Anepischetosia maccoyi, also known commonly as the  highlands forest-skink, highlands forest skink, Maccoy's elf skink, or McCoy's skink,  is a species of lizard in the family Scincidae.  The species, which is monotypic in the genus Anepischetosia, is endemic to Australia.

Etymology
The specific name, maccoyi, is in honor of Irish zoologist Frederick McCoy.

Taxonomy
The generic name, Anepischetosia, was created by Australian herpetologists Richard W. Wells and C. Ross Wellington in 1985 to replace the generic name, Anepischetos, which was preoccupied by a genus of moths. Anepischetosia is in the subfamily Eugongylinae.

Reproduction
A. maccoyi appears to be ovoviviparous. The Reptile Database describes the species as being oviparous. However, Lucas and Frost, in their original description of the species in 1894, wrote, "Young developed within the body of the parent, eight or nine being brought forth in January or February."

References

Further reading
Cogger HG (2014).

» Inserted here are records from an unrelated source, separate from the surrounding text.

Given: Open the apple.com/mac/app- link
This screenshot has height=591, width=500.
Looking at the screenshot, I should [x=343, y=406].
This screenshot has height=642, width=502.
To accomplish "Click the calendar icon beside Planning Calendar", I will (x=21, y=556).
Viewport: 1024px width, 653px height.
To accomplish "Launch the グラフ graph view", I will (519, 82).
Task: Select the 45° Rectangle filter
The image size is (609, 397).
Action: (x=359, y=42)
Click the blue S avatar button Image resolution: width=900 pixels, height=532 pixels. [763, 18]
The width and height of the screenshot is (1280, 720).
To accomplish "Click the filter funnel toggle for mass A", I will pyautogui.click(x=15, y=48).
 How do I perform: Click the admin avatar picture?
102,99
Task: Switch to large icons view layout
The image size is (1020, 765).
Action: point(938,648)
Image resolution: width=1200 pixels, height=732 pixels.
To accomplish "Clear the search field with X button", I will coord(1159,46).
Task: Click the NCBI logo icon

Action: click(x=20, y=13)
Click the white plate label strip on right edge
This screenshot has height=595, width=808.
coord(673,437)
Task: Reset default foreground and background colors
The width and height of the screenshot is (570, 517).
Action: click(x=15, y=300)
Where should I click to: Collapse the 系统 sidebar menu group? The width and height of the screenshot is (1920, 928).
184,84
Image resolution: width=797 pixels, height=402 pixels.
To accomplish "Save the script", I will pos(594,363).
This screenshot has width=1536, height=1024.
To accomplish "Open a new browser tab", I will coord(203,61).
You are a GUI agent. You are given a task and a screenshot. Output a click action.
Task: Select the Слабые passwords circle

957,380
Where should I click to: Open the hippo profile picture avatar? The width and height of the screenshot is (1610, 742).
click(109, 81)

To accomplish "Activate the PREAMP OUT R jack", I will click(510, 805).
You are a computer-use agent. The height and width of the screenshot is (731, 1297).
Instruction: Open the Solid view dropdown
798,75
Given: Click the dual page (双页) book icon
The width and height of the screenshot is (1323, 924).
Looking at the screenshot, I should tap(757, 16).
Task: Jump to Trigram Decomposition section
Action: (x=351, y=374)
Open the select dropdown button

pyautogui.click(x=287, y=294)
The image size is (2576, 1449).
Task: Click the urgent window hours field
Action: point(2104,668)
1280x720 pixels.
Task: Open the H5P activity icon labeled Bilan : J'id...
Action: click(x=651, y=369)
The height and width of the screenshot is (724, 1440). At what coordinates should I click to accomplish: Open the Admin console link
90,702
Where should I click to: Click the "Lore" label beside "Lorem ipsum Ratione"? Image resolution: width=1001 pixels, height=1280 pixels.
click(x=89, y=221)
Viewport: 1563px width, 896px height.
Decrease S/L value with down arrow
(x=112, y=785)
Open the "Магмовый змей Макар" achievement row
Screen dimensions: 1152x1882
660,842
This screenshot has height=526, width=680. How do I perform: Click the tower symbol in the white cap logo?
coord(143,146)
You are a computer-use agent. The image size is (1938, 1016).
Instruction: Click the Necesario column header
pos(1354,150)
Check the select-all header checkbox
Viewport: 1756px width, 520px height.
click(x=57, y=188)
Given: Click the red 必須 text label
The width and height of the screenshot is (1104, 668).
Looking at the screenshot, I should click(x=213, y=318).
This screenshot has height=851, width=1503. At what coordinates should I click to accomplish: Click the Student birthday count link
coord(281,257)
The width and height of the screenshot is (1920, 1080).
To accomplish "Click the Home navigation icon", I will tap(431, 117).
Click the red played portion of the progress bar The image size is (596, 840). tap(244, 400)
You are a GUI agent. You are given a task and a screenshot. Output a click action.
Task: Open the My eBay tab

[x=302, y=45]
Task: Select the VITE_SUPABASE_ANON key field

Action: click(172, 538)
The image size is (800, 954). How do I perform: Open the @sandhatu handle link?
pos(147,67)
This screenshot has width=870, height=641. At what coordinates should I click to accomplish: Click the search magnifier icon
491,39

Reptiles and Amphibians of Australia, Seventh Edition. Clayton, Victoria, Australia: CSIRO Publishing. xxx + 1,033 pp. .
Lucas AHS, Frost C (1894). "The Lizards indigenous to Victoria". Proceedings of the Royal Society of Victoria [New Series ] 6: 24-92 + Plate II. (Siaphos maccoyi, new species, pp. 85-86 + Plate II, figures 2, 2a).
Wells, Richard W.; Wellington, C. Ross (1985). "A Classification of the Amphibia and Reptilia of Australia". Australian Journal of Herpetology Supplemental Series (1): 1-61. (Anepischetosia, new genus, p. 23).
Wison, Steve; Swan, Gerry (2013). A Complete Guide to Reptiles of Australia, Fourth Edition. Sydney: New Holland Publishers. 522 pp. .

Skinks of Australia
Reptiles described in 1894
Taxa named by Arthur Henry Shakespeare Lucas
Taxa named by Charles Frost (naturalist)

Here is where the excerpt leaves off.